Bei alleiniger Betrachtung von 1775 Patienten der Kohorte, die in einem Wuhaner Krankenhaus behandelt wurden, betrug die Verteilung der Blutgruppenzugehörigkeit: A: 37,75%, B: 26,42%, AB: 10,03% und 0: 25,80%. Nach Angaben der Autoren war die Blutgruppenverteilung der verbleibenden 398 Patienten der beiden anderen Krankenhäuser in Wuhan und Shen­zhen ähnlich (Daten nicht veröffentlicht). Im Vergleich dazu ergab die Blutgruppenzugehörigkeit von 3694 Kontroll­personen aus Wuhan eine etwas andere Verteilung: A: 32,16%, B: 24,90%, AB: 9,10% und 0: 33,84%.

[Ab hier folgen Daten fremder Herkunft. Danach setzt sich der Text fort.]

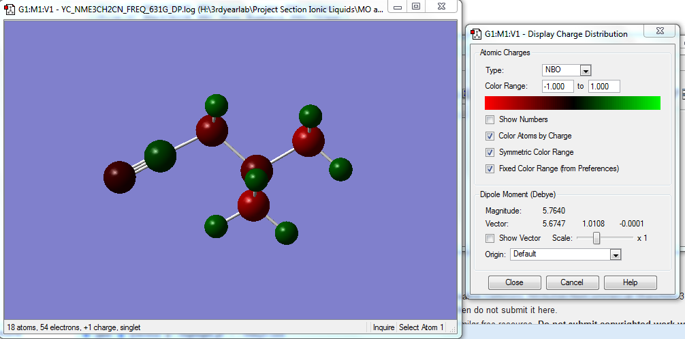The image size is (685, 339).
Task: Click the red-to-green charge color gradient bar
Action: click(572, 103)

Somit waren unter den 1775 COVID-19-Patienten mehr Personen mit der Blutgruppe A und weniger mit der Blutgruppe 0 als in der Normalbevölkerung dieser Region vertreten (beides p < 0,001). Bei den 206 verstorbenen Patienten war die Blut­gruppe A noch stärker repräsentiert (41,26%), B (24,27%) und AB (9,22%) entsprachen der Verteilung in der Kontrollgruppe und Personen mit der Blutgruppe 0 (25,24%) waren unter­repräsentiert.

Über die gesamten Daten gemittelt errechneten die Wissenschaftler, dass Personen der Blutgruppe A ein signifikant leicht erhöhtes Risiko für COVID-19 (Odds ratio (OR) 1,21; 95% Konfidenzintervall (KI) 1,02 bis 1,43, p = 0,02) verglichen mit Personen, die nicht dieser Blutgruppe angehörten, aufwiesen. Das COVID-19-Risiko von Personen der Blutgruppe 0 war signifikant niedriger im Vergleich zu Personen, die den Blutgruppen A, B oder AB angehörten (OR 0,67; 95% KI 0,60 bis 0,75, p < 0,001).

Ergebnisse noch nicht überprüft

Methodisch weist die relativ kleine Untersuchung einige Ungereimtheiten auf und lässt an Transparenz zu Wünschen übrig, sodass Verzerrungen der Ergebnisse leicht möglich sind. Es lohnt aber vielleicht, die aufgestellte Hypothese in größeren und qualitativ hochwertigeren Studien näher unter die Lupe zu nehmen. So trat bereits bei anderen Infektionskrankheiten der Verdacht auf, dass die Blutgruppen­zugehörigkeit die angeborene Immunantwort auf eine Infektion modifizieren kann (Malaria, Norwalk Virus, Hepatitis B). Auch bei der früheren SARS-Infektionswelle wurde berichtet, dass Individuen mit der Blut­gruppe 0 mit einer geringeren Wahrscheinlichkeit erkrankten.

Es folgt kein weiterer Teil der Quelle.